È difficile esprimere l’autorevolezza a parole perché è una combinazione di vari attributi concomitanti. Attributi correlati a una vasta gamma di atteggiamenti, comportamenti, personalità, postura, carattere.
In buona sostanza stiamo parlando di una forma di leadership molto spesso innata, di una disposizione d’animo in cui è presente un concetto simile al “carisma”, ma non coincidente. Nella nozione di “autorevolezza” sono compresi elementi quali la “determinazione”, la “rettitudine”, la “schiettezza”, la “fierezza” non necessariamente presenti nel “carisma”. Per esempio, un attore può essere molto carismatico, capace di conquistare attenzione e ascolto, seduttivo, ma magari inadatto a far seguire da altri le proprie direttive, a far eseguire dei compiti.
Un alto livello di sicurezza di sé è presente in tutte le persone dotate di autorevolezza. Infatti, la fiducia in sé stessi è rapidamente percepita dagli individui e li orienta ad avere fiducia in chi si presenti così solido e attendibile.
La maggior parte delle volte, l’autorevolezza non è qualcosa di cui i “portatori” siano pienamente consapevoli.

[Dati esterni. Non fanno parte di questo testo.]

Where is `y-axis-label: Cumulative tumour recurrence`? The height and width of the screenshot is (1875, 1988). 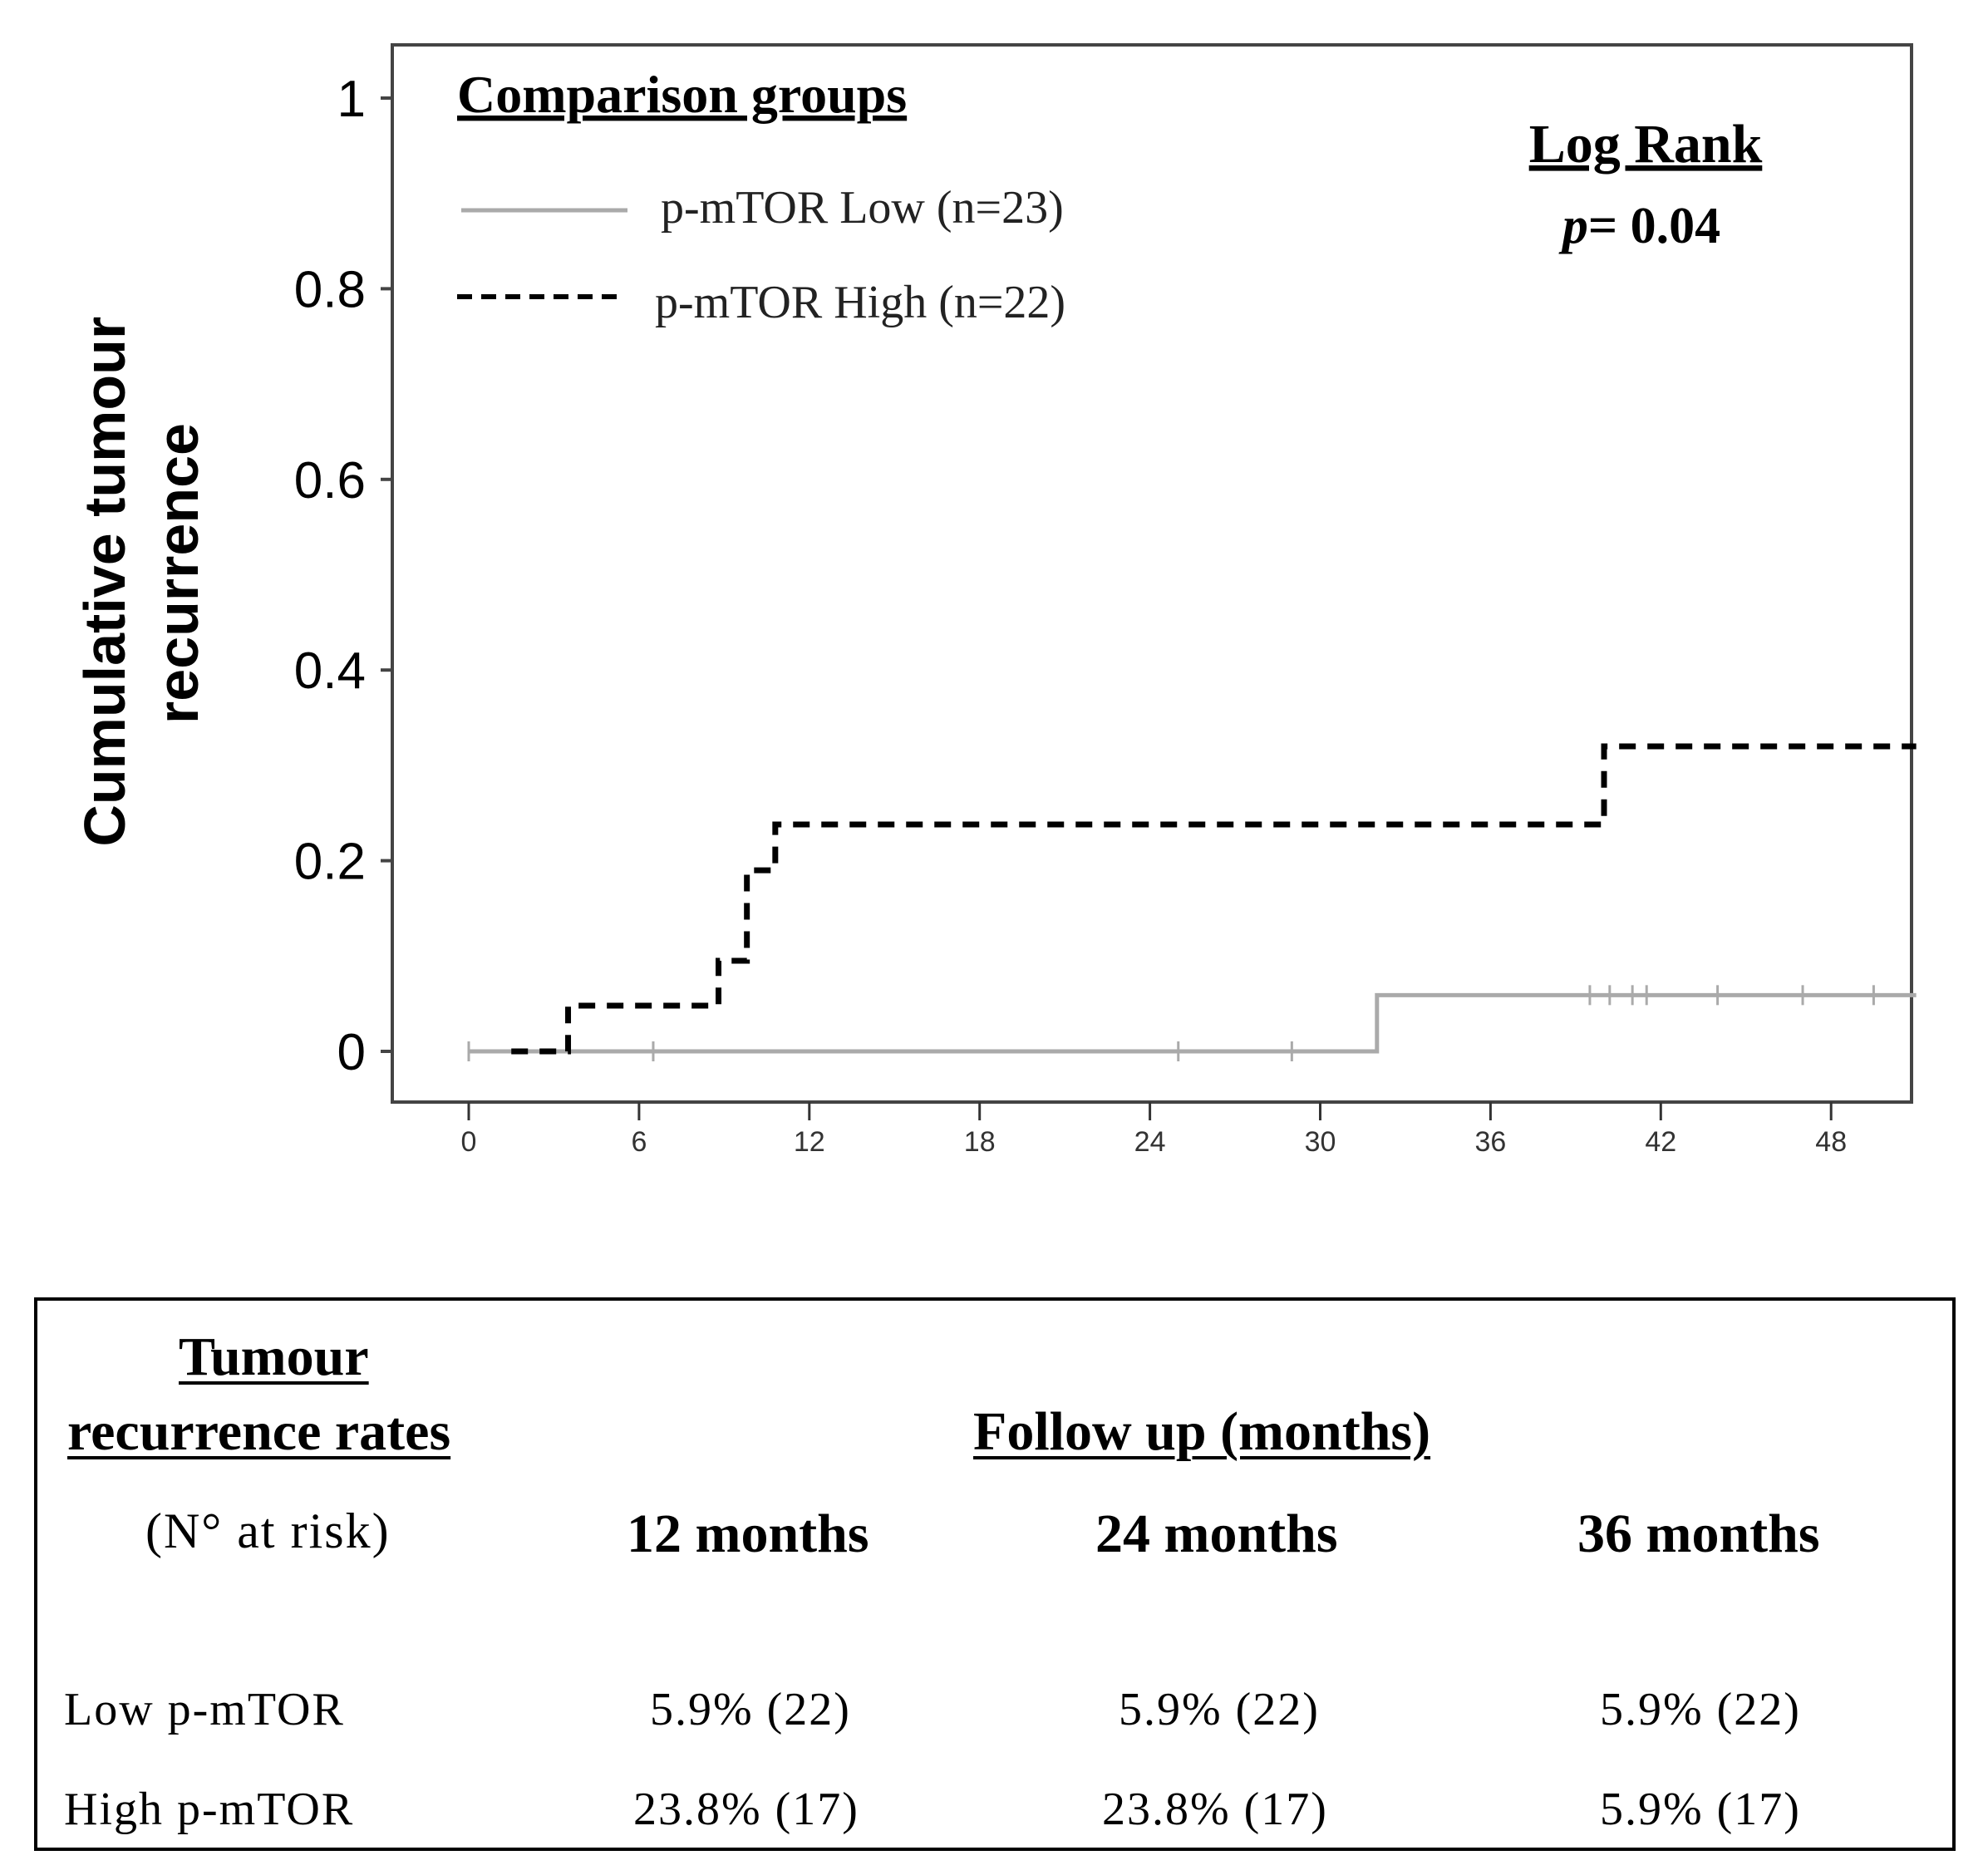 y-axis-label: Cumulative tumour recurrence is located at coordinates (141, 573).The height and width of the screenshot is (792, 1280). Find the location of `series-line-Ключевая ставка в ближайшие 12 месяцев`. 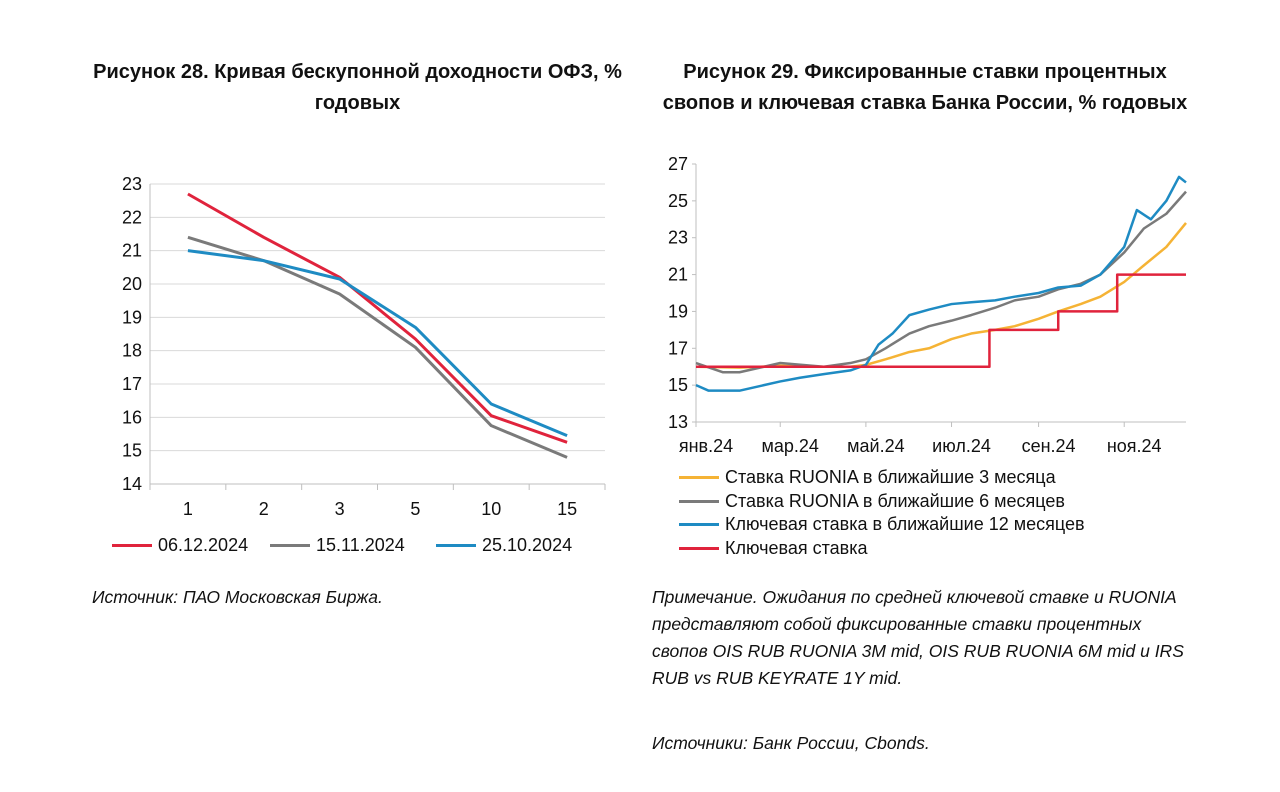

series-line-Ключевая ставка в ближайшие 12 месяцев is located at coordinates (941, 284).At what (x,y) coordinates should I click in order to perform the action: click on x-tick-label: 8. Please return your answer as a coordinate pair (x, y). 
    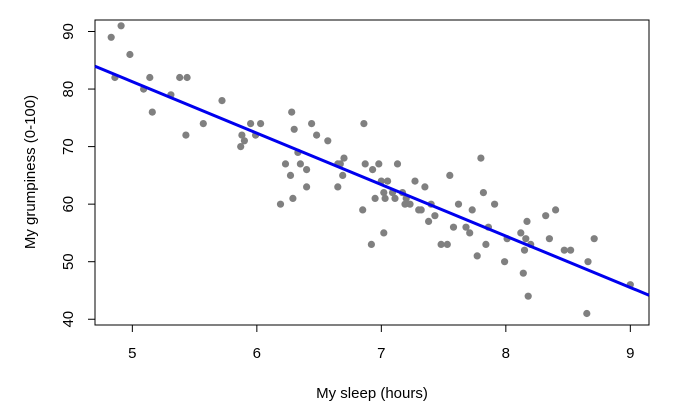
    Looking at the image, I should click on (506, 354).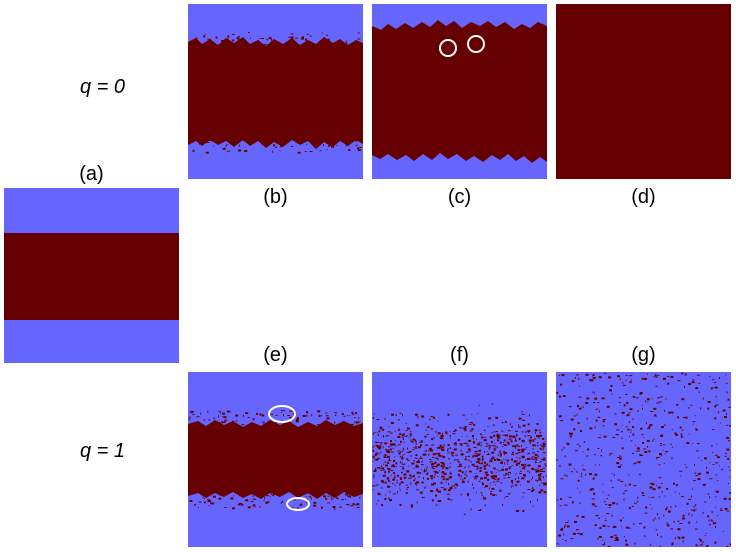 This screenshot has width=736, height=552. I want to click on panel-label-f: (f), so click(460, 355).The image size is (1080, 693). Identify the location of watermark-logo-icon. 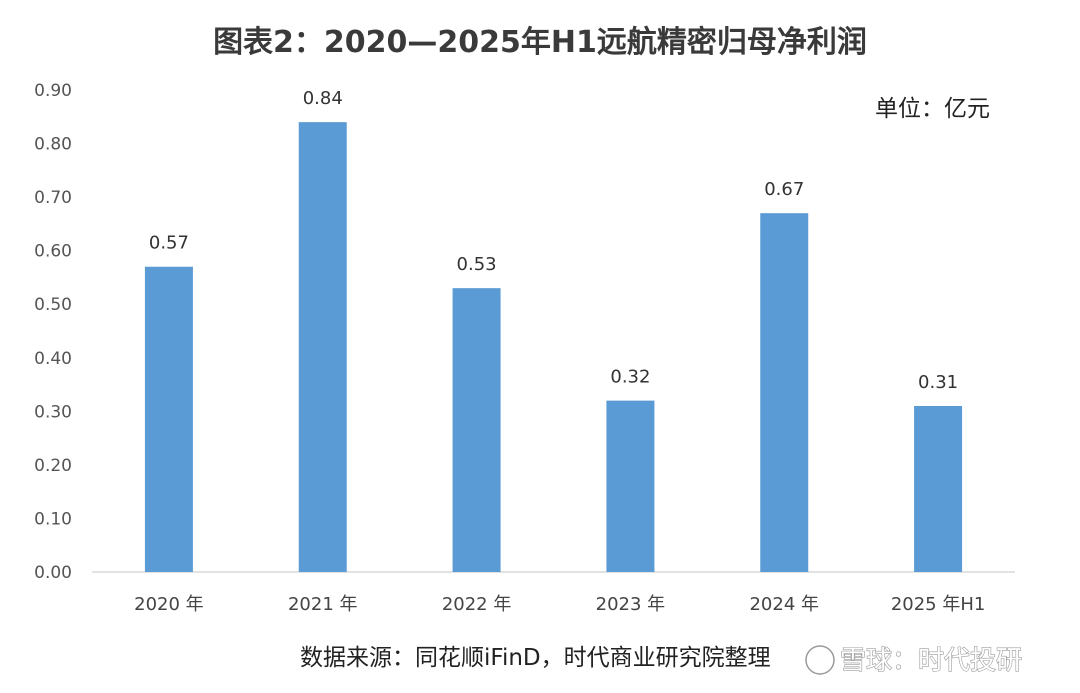
(820, 660).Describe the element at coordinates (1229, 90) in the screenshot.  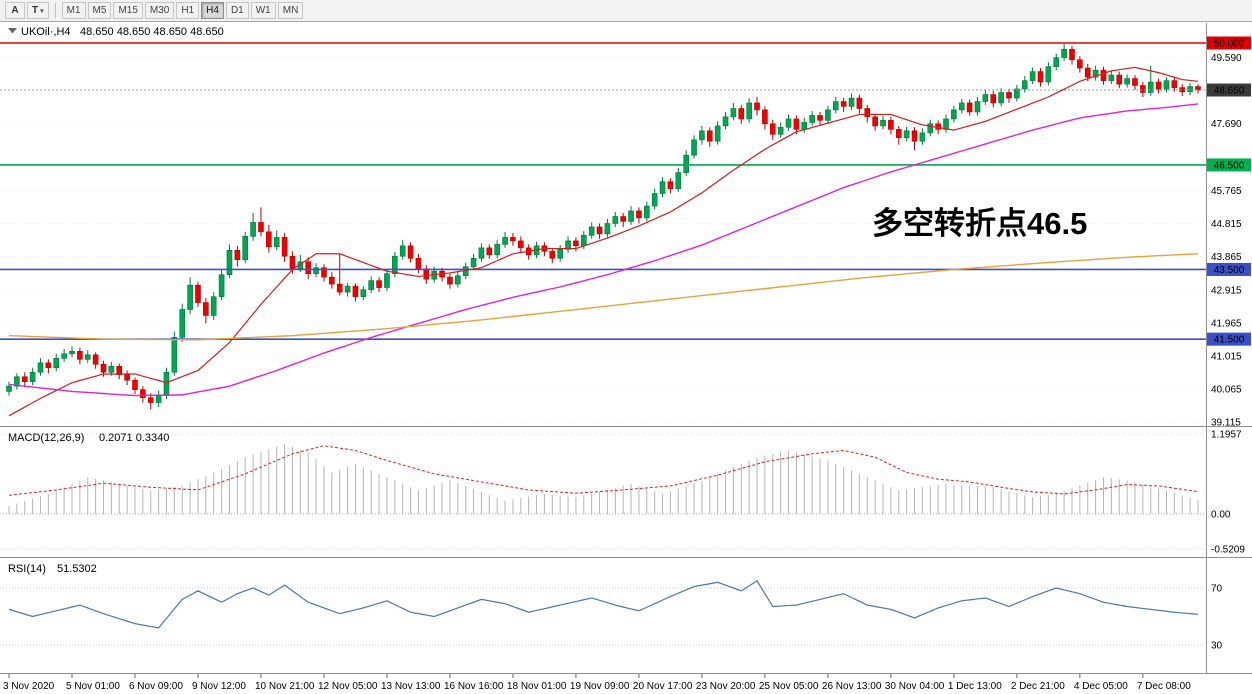
I see `price-badge-48.650` at that location.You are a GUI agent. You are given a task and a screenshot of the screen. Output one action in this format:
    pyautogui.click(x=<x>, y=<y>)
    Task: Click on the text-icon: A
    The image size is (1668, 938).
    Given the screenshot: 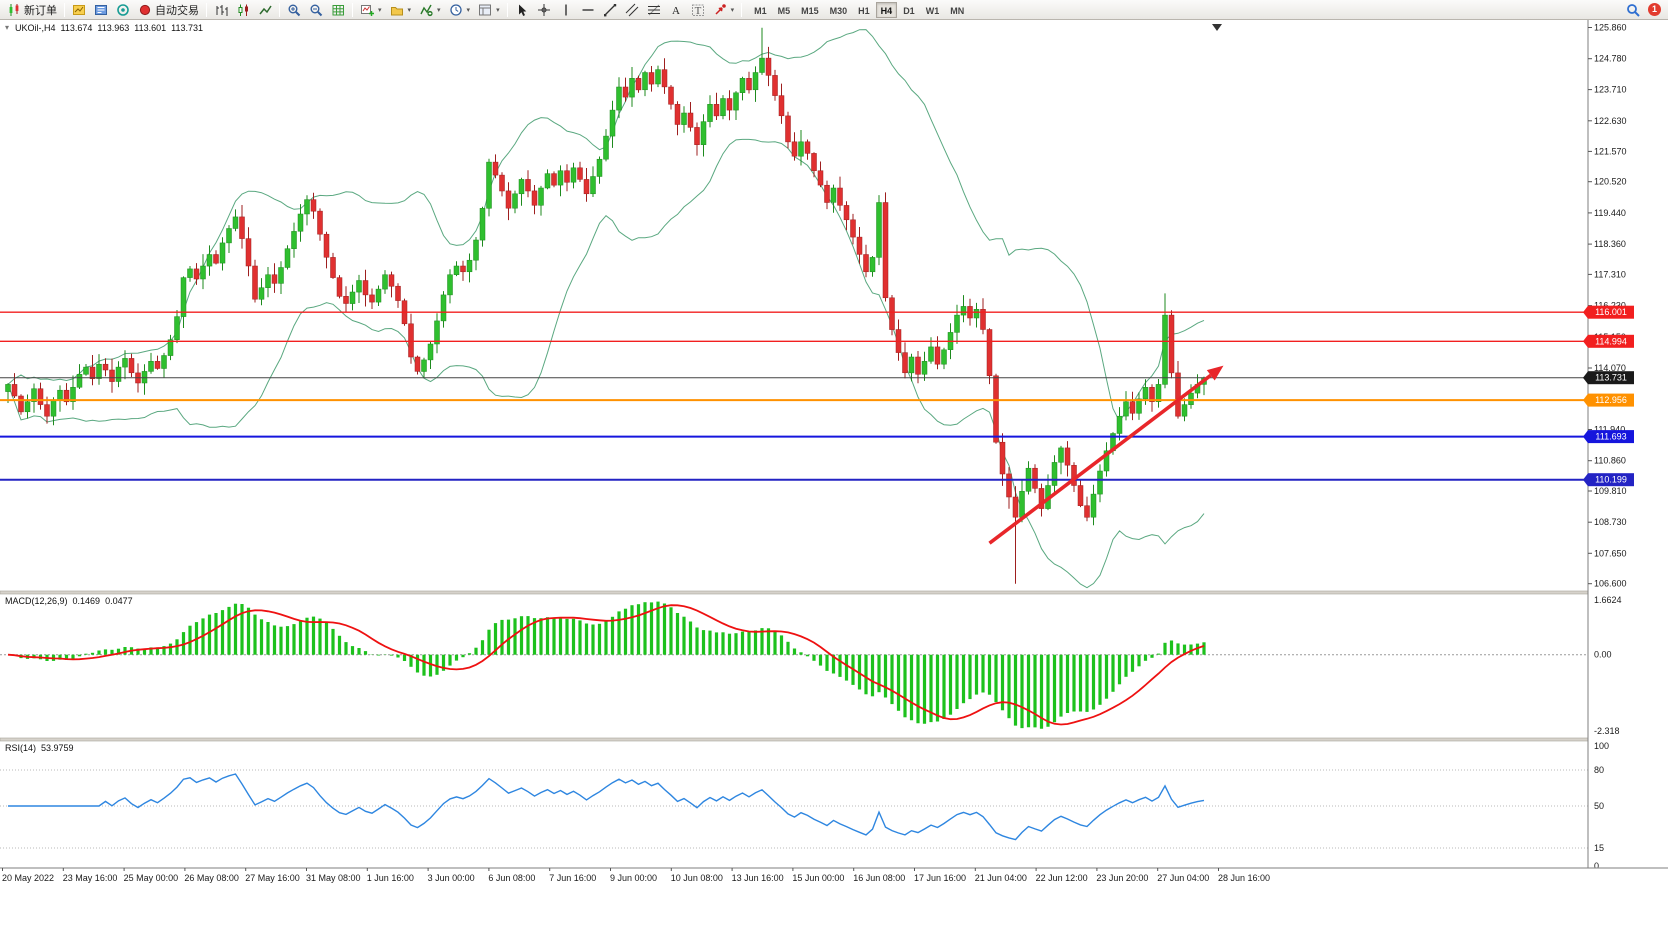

In prevalenza,, le persone autorevoli prendono nota del loro status attraverso le reazioni degli altri di fronte a loro. Ad esempio, si rendono conto se gli altri tendono a chinare la testa o lo sguardo in loro presenza. Si rendono conto se gli interlocutori non osano interromperli mentre stanno parlando.
Una proprietà così forte e netta è difficile da nascondere anche da parte di coloro i quali desidererebbero, invano, apparire umili e ordinari.
L’autorevolezza è apprezzata nei maestri perché amplifica la loro credibilità e il loro potere d’influenza (scevro da manipolazioni e secondi fini). Questo stesso attributo è anche l’obiettivo da raggiungere per chi pratica la nostra filosofia.